SuperPaint is a graphics program capable of both bitmap painting and vector drawing. SuperPaint was one of the first programs of its kind, combining the features of MacPaint and MacDraw while adding many new features of its own.

It was originally written by William Snider, published by Silicon Beach Software (which was acquired by Aldus Corporation in 1990), and released in 1986 for the Apple Macintosh. William Snider wrote and designed the program from his house on an Apple Lisa in Pascal. It was the only program that outsold Silicon Beach's Dark Castle games, but SuperPaint was much more lucrative for the company, representing about 70% of the revenue. The program and packaging was also localized into Japanese.
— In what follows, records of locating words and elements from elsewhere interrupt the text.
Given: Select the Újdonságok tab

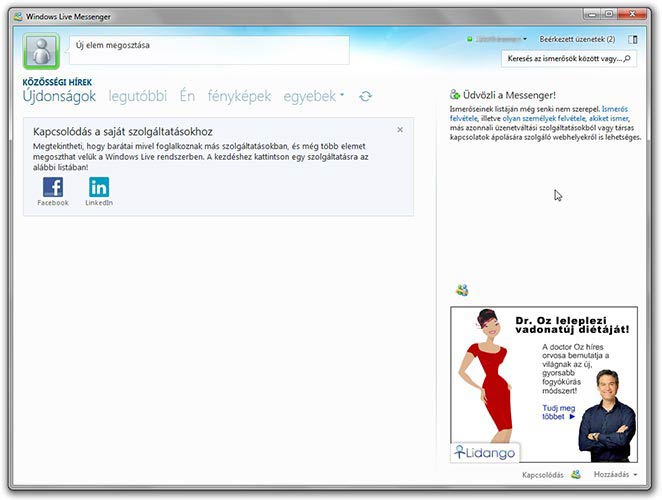Looking at the screenshot, I should (59, 96).
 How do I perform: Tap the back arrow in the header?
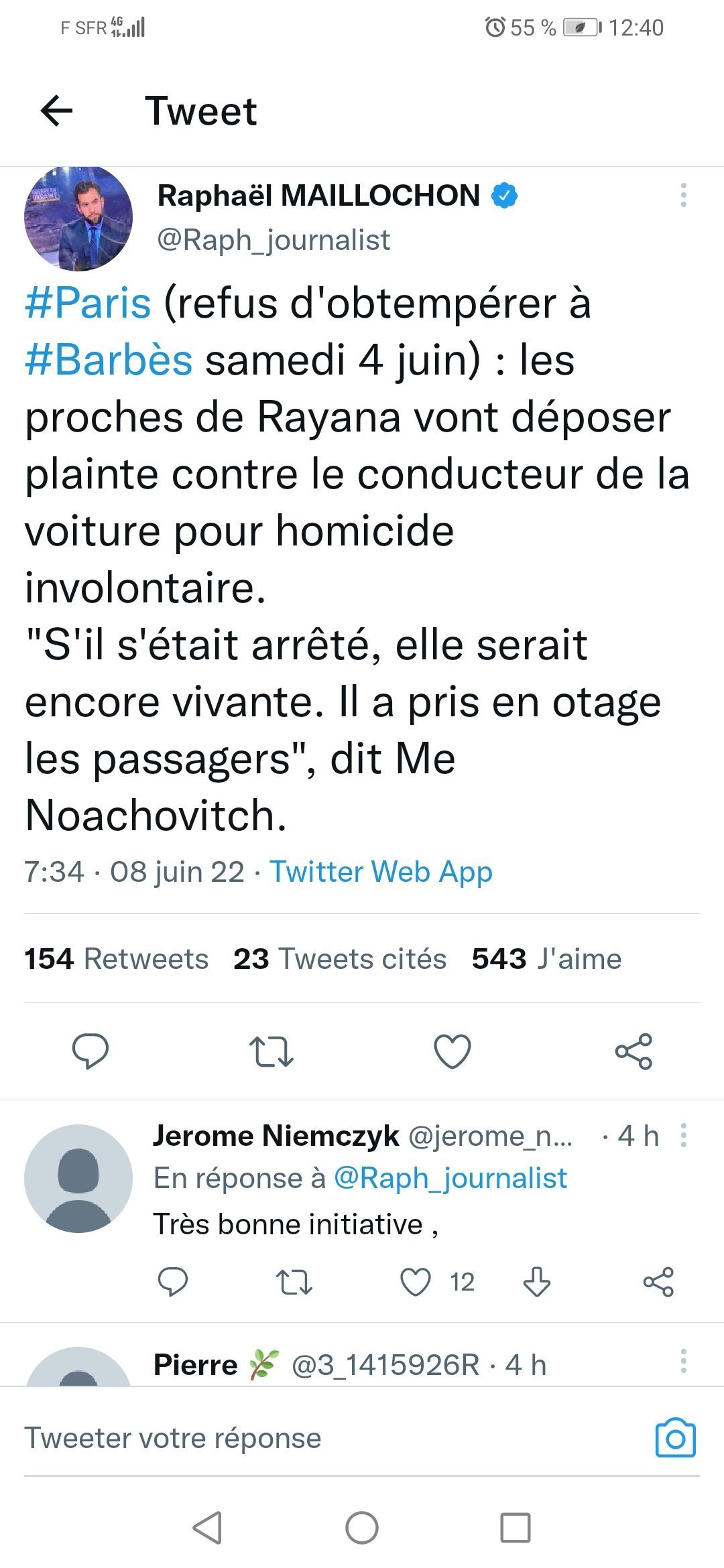[x=56, y=111]
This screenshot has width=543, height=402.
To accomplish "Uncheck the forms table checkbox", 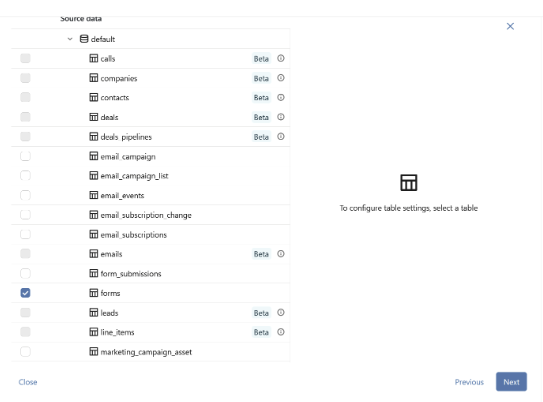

As it requires Classic, SuperPaint is unsupported as of Mac OS X version 10.5, but can still be used with the assistance of emulators.

== History ==

- Version 1.0, released in 1986, has a fixed-position user interface with palettes arranged on the left and bottom edges of the screen. Includes LaserBits 300dpi editing mode and the ability to print in color despite only being able to display in black & white.
- 1.1, released in 1988, included the SuperConvert app to convert to/from LaserBits; was bundled with Microsoft Word 4.0 for Macintosh in 1990.
- 2.0, released in 1989, introduced many new features including: AutoTrace, SuperBits (formerly LaserBits), freehand Bézier tool, multi-page documents, rich text in text blocks, rotation and transformations, plug-ins, a multi-palette user interface, custom tools in the paint palette.
- 3.0, released in 1991, was a major revision that added many extra features, most notably color support, but also image enhancement functions and texture fills; hotkeys were revamped to simplify the interface; tear-off palettes.
- 3.5, released in 1993, brought support for System 7, copy brush tool, several other new drawing tools including some that are pressure sensitive, expanded importing capability including still frames from QuickTime. This was the final version of the app.

Later versions were published by Aldus after their 1990 acquisition of Silicon Beach Software. The application continued to be sold by Adobe after their 1994 takeover of Aldus.

== Plug-ins ==
In 1988, alongside version 1.1, an SDK (software development kit) was released that allowed the creation of software plug-ins to add features and capabilities to SuperPaint.

Many plugins were created and shared, including some that added support for pressure-sensitive pens such as those made by Wacom.

== Later use ==
Artist Richard Bolam used images drawn using Aldus SuperPaint in the 1990s as part of his "Bolam at 50" exhibition in 2014. Naoki Yamamoto is seen using SuperPaint in the Documentary Urasawa Naoki no Manben in season 4, episode 3 (broadcast in 2017).